- _TEXT EXCERPT_:
What is Scenario?

Scenario is an Agent Testing Framework based on simulations

Engineers and Researchers use Scenario in combination with evals to guarantee the 3 levels of agent quality:

Level 1: Unit tests
Traditional unit and integration software tests to guarantee that e.g. the agent tools are working correctly from a software point of view
Level 2: Evals, Finetuning and Prompt Optimization
Measuring the performance of individual non-deterministic components of the agent, for example maximizing RAG accuracy with evals, or approximating human preference with GRPO
Level 3: Agent Simulations
End-to-end testing of the agent in different scenarios and edge cases, guaranteeing the whole agent achieves more than the sum of its parts, simulating a wide range of situations

Scenario is a must-have tool for agent development, it allows you to change your agent prompts, tools and structure while making sure regressions don't happen, it does not require a dataset, and it's compatible with all AI Agent Frameworks.

- _INFORMATION_:
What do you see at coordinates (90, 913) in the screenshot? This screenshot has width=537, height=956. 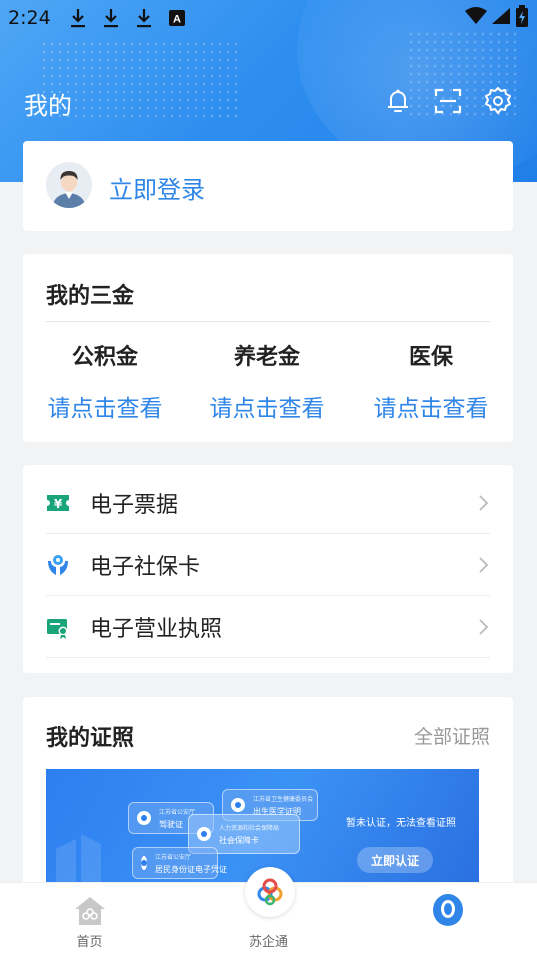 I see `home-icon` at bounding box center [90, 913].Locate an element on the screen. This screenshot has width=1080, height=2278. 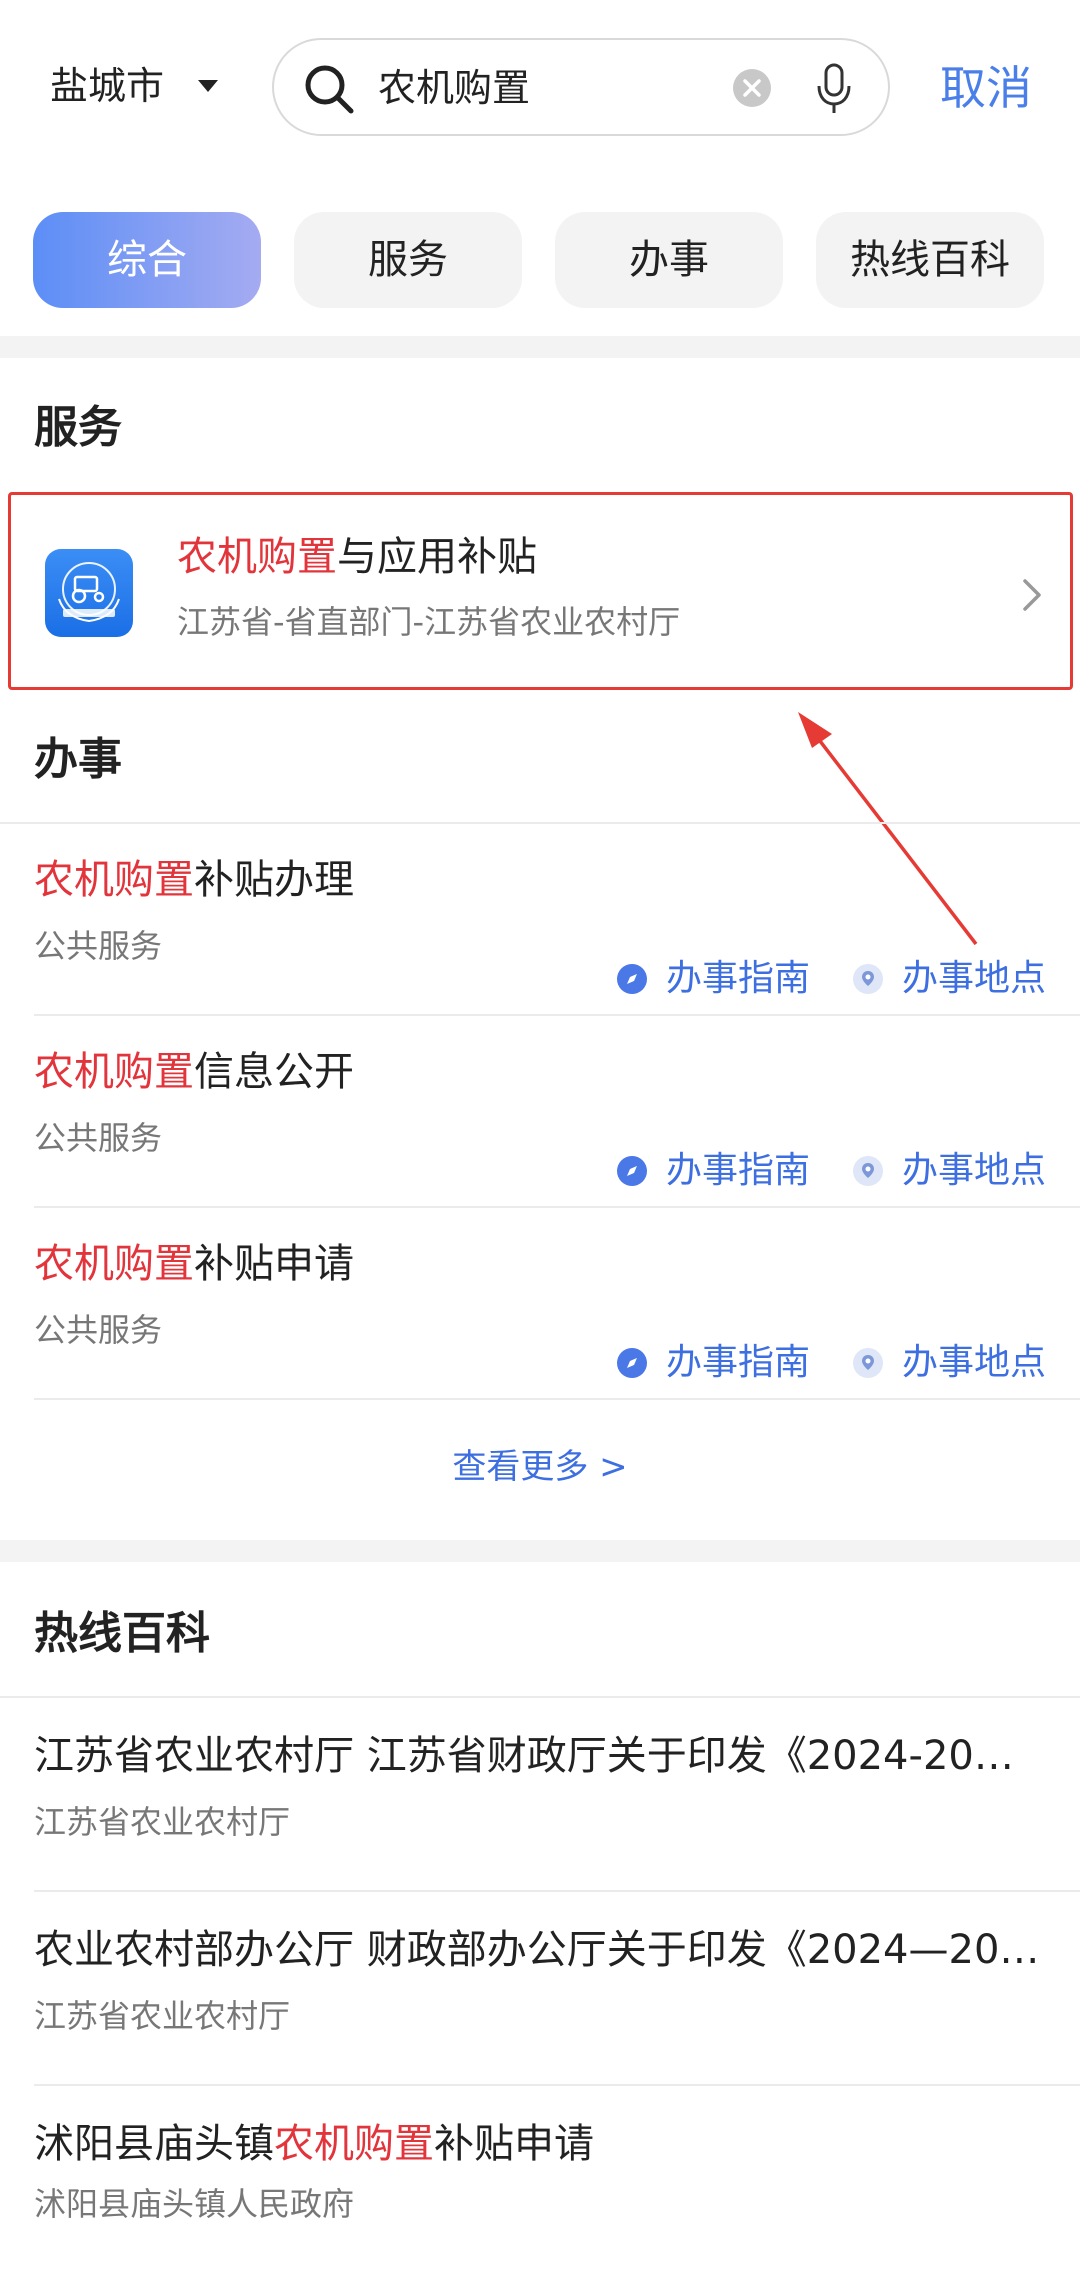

...

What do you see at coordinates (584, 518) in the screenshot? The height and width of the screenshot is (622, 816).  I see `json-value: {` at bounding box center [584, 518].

- _WHAT IS REQUIRED_: For each statement, say yes or no to whether it agrees with the Scenario overview, and quote the words of the overview that settle it. 1. Scenario needs a dataset in order to work. 2. Level 3 involves end-to-end testing of the agent. 3. Level 1 consists of prompt optimization. The entries come from a source unrelated to the text.

- _RESULT_:
1. No: "it does not require a dataset"
2. Yes: "End-to-end testing of the agent in different scenarios and edge cases"
3. No: "Traditional unit and integration software tests"